The risk of hypercalcemia correlates directly with the extent of skin lesions. Major hypercalcemia carries the risk of tissue deposits, in particular nephrocalcinosis as in our observation. Deposits in the heart (inter-atrial septum, valves), liver and inferior vena cava have also been described [11]. As soon as the diagnosis is made, blood calcium levels must be monitored [4], and a search for calcium deposits in the kidneys, liver and other viscera should be the rule. Malignant or life-threatening hypercalcemia requires intensive care combining hyperhydration with isotonic sodium solution, Henle’s loop diuretics and short-term corticosteroid therapy, starting with a low dose of prednisone (0.4 mg/kg per day) [12]. Abnormal bone calcium release can also be blocked by calcitonin injections (4 IU/kg intramuscular or subcutaneous), which have a rapid (12 to 24 hours) but modest effect, and are usually of short duration (four to six hours) and well tolerated in children. This conventional treatment (in addition to a low-calcium diet and abstention from vitamin-D administration) is not always sufficient to normalize blood calcium levels, and sometimes necessitates recourse to the use of biphosphonates first described for the treatment of hypercalcemia associated with cytosteatonecrosis by Rice and Rivkees. These biphosphonates inhibit bone resorption through their action on osteoclasts.

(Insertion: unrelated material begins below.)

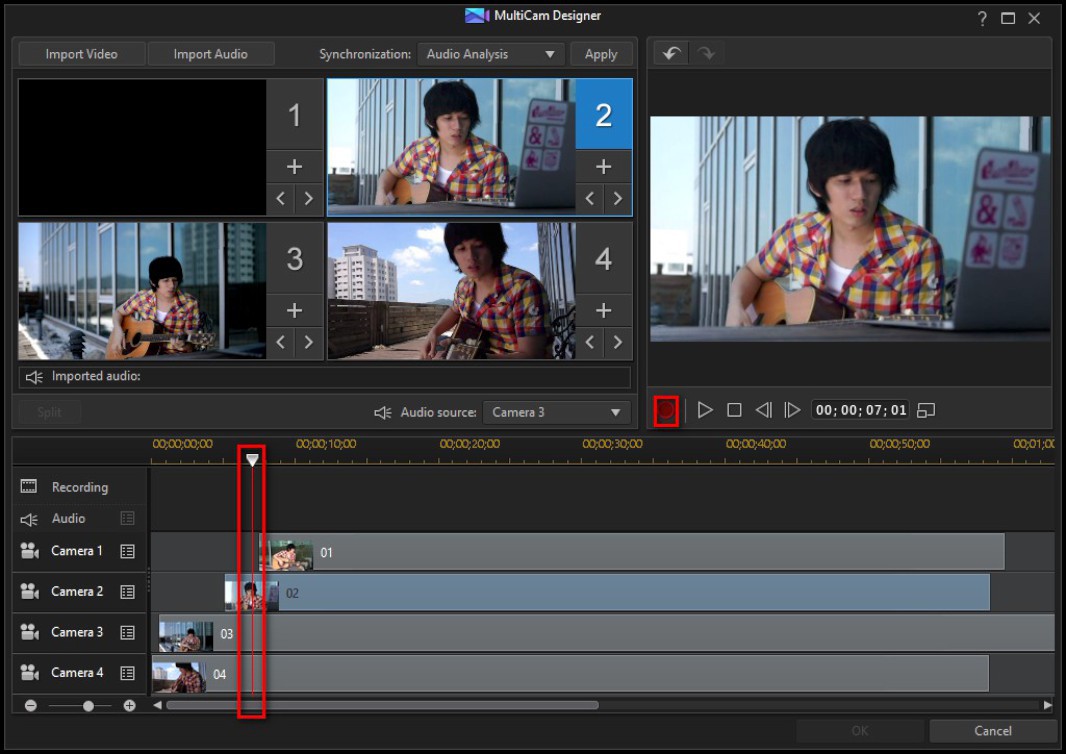The height and width of the screenshot is (754, 1066).
Task: Open the Audio source dropdown
Action: [x=556, y=412]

Their use in paediatrics is hampered by fears of potential side-effects on bone growth. They are well tolerated both intravenously and per os. Among biphosphonates, there are several molecules, and dosage in this indication is poorly codifi ed. The low frequency of this condition and the age of the children preclude pharmacological studies [13]. In our observation, saline hyperhydration, furosemide and prednisone were sufficient to normalize blood calcium levels without visceral sequelae.

Conclusion

NSC is a rare entity that deserves to be recognized. It should not be regarded as a benign disease, as hypercalcemia, a classic complication, can be life-threatening. Within two months of the diagnosis of NSC, weekly monitoring of ionized calcium should be performed. As soon as hypercalcemia occurs, a low-calcium diet is required, sometimes accompanied by hyperhydration and the use of diuretics or low-dose corticosteroids. In severe forms that do not respond to treatment, biphosphonates can provide a therapeutic alternative that is not without risk.